Md at debian.org

tales of a debian maintainer

Hacking Team and a case of BGP hijacking

After just a few hours the Hacking Team emails archive has already provided many tasty leaks. I want to focus on a routing security issue since this is my main research activity for this year.

Short summary: if these emails are true, and so far nobody has found any credible reason to believe that they are not, then some major italian ISPs hijacked the IP addresses of a foreign ISP on request of the section of the Carabinieri which investigates terrorism and organized crime.

The goal was to recover access to some copies of the Hacking Team malware which were controlled by "anonymizer" VPSes hosted on the hijacked network and that were abruptly disabled by their provider.

Thanks to the great RIPEstat service I have been able to verify that indeed the network 46.166.163.0/24 was announced by (elided) (a large italian hosting company) in 2013, from august 15 to 22.

Then I downloaded from the RIPE RIS archive a BGP table dump for august 20 2013 and processed it with my zebra-dump-parser software to extract the relevant routes.
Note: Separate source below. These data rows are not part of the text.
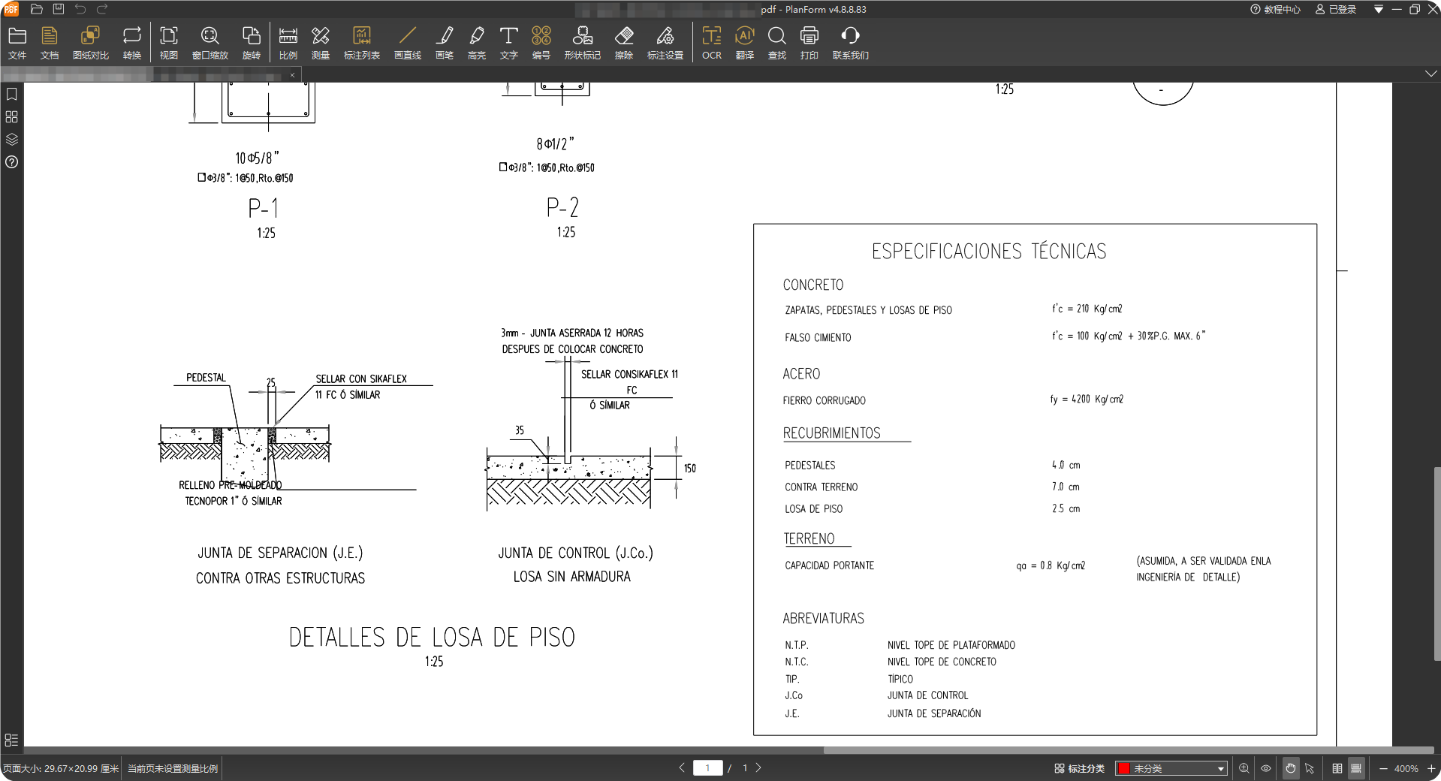This screenshot has height=781, width=1441.
Task: Go to the next page arrow
Action: 758,767
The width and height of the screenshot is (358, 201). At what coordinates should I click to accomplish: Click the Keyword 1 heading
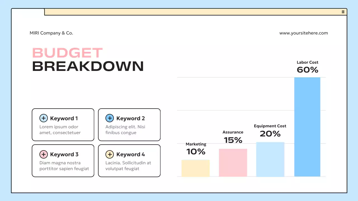point(64,118)
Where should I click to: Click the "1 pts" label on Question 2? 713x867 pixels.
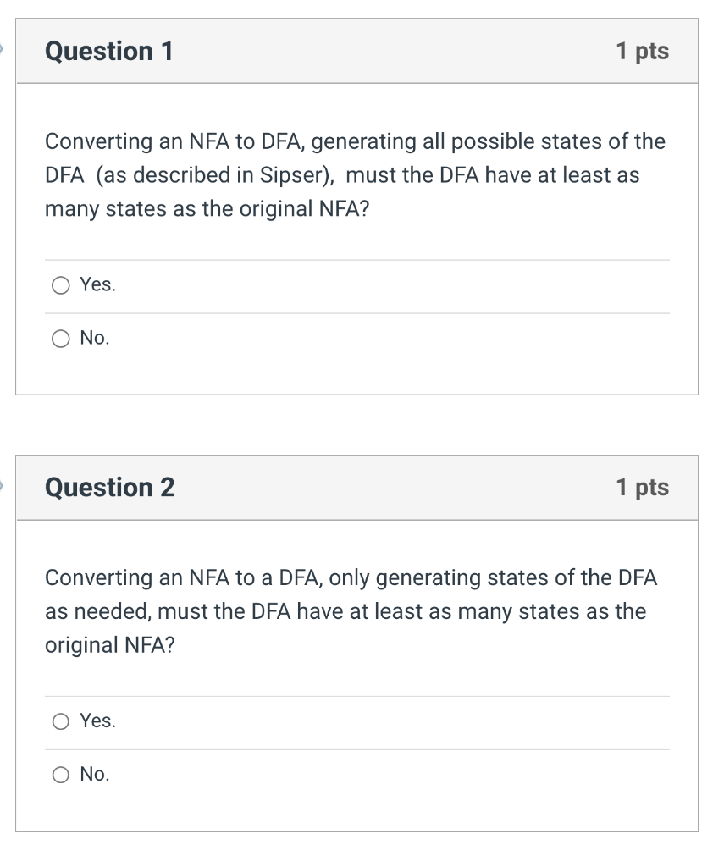pyautogui.click(x=644, y=488)

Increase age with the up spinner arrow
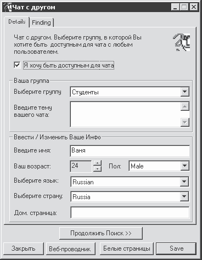[x=98, y=163]
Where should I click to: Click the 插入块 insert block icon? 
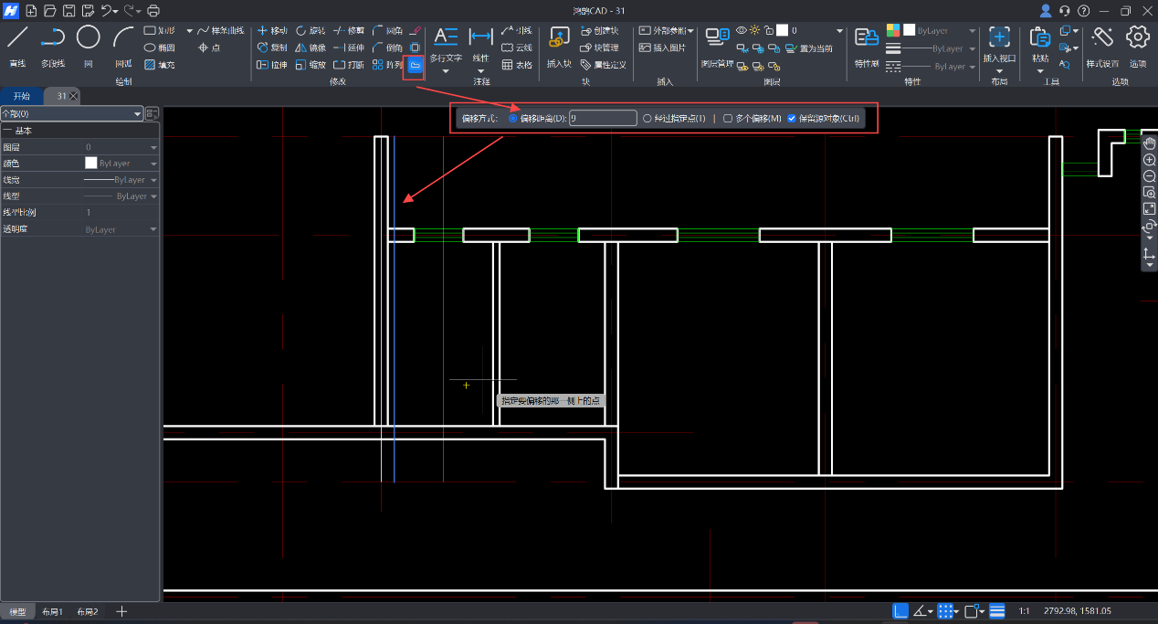coord(558,38)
It shows that (elided) did not just advertise the hijacked network to the two italian ISPs mentioned in the emails, but apparently to all their other peers since the announce was also accepted by Hurricane Electric at MIX-IT. This means that the hijacking was not limited to a couple of local networks but involved many others all over the world.

As an italian network operator I am seriously concerned that some of my BGP peers appear to be involved in what would usually be considered a criminal activity.

As all operators know, there is still too much mutual trust involved in global BGP routing, and in some cases it is misplaced: we need better best practices, tools and protocols to make this kind of things impossible in the future.